Segment Start: Data records
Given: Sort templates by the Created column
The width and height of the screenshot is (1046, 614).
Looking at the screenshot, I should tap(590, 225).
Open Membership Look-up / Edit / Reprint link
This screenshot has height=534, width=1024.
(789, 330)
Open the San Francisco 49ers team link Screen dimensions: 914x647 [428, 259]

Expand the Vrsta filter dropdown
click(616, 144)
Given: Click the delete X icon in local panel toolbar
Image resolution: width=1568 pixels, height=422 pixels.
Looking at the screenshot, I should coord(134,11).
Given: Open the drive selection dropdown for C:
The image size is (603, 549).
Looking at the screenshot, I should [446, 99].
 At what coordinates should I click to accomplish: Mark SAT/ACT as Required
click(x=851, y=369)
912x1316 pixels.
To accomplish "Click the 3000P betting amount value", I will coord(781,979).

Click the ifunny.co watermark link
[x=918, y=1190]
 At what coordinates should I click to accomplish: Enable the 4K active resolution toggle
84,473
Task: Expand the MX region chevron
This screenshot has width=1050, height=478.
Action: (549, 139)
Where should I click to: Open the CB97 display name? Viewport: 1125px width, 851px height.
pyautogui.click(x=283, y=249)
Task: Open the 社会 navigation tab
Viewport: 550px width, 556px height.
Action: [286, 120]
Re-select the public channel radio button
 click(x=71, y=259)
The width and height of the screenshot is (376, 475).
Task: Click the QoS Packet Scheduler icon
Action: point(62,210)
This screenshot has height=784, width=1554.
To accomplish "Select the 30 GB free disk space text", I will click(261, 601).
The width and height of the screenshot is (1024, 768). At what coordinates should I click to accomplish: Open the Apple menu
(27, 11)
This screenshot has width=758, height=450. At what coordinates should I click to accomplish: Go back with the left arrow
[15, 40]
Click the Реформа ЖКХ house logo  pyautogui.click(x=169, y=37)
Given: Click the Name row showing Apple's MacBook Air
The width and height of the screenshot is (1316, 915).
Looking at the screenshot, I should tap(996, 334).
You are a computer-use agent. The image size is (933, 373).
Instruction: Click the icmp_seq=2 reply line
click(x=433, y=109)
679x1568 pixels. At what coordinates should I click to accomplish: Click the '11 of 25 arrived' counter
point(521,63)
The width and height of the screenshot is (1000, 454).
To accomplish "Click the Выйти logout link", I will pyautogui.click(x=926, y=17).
Segment End: Data records
**Work to complete:**
Return exactly the line that contains "679x1568 pixels. At" and every line after it, through the last line of the records.

**Your solution:**
679x1568 pixels. At what coordinates should I click to accomplish: Click the '11 of 25 arrived' counter
point(521,63)
The width and height of the screenshot is (1000, 454).
To accomplish "Click the Выйти logout link", I will pyautogui.click(x=926, y=17).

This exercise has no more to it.